■ Stored items:
********************

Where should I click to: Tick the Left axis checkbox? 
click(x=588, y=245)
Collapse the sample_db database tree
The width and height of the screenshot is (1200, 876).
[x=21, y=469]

********************

■ WHAT YOU NEED TO DO:
All lines from the one that contains "The width and" to the last line above must be given again exactly, with both included and nothing added.

■ RESULT:
The width and height of the screenshot is (1200, 876).
[x=21, y=469]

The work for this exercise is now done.